For the retrospective observational study, which used six years' worth of deidentified EHR data, a specified set of clinical concepts was mined from both structured (using standard query techniques) and unstructured EHR data (using AI).
"The dataset included 10,840 clinical notes," researchers explained. "Individual concept occurrence ranged from 194 for coronary artery bypass graft to 4502 for diabetes mellitus."
Granular insights such as those helped the real-world evidence in the narrative notes correspond to more accurate predictive modeling, they found.
With structured EHR data, or EHR-S, "average recall and precision were 51.7% and 98.3%, respectively," according to the report. For unstructured data (EHR-U) those numbers were 95.5% and 95.3%.

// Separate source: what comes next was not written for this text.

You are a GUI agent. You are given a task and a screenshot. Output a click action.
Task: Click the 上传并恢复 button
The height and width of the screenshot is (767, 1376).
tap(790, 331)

Researchers concluded from the research that, "overall, EHR-S did not meet regulatory grade criteria, while EHR-U did. These results suggest that recall should be routinely measured in EHR-based studies intended for regulatory use. Furthermore, advanced data and technologies may be required to achieve regulatory grade results."
THE LARGER TREND
Unstructured data has long posed hurdles for health system analytics initiatives. But the insights contained in those clinical notes have big value for population health and value-based care efforts.
Now that AI tools are sufficiently mature and widespread to extract some of that value, more and more researchers will be making use of real-world evidence, and both federal agencies and technology developers are honing their efforts to ensure providers and life sciences organizations can capitalize on those insights.
ON THE RECORD
"The goal of this study was to perform a rigorous quality assessment of RWD to understand the potential and limitations of RWE in regulatory decision-making," said researchers in JAMIA.

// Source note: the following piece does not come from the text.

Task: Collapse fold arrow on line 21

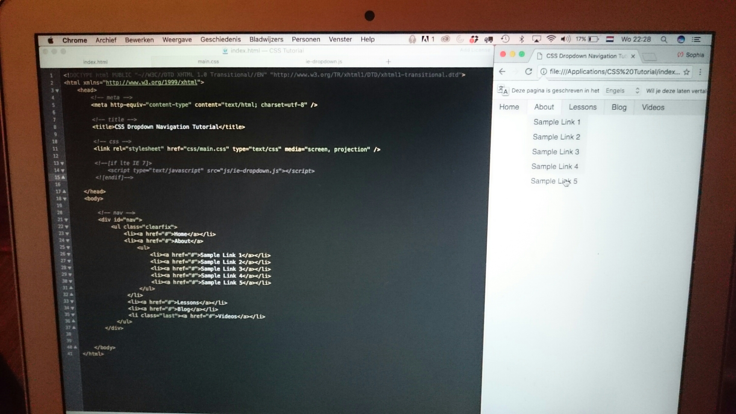Action: click(x=66, y=220)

"In summary, we document differences in obtained accuracy between EHR structured and unstructured data for clinical phenotyping in cardiovascular medicine," they said in the report's conclusion. "The clear learning from this study is that accuracy is heavily influenced by data and technology choices."
They added that "pharma, academia and vendors must not shy away from the hard work required to ensure data accuracy. As payers and regulatory agencies move forward with real world evidence to overcome cost and generalizability issues, understanding the benefits and limitations of different data and technologies is essential."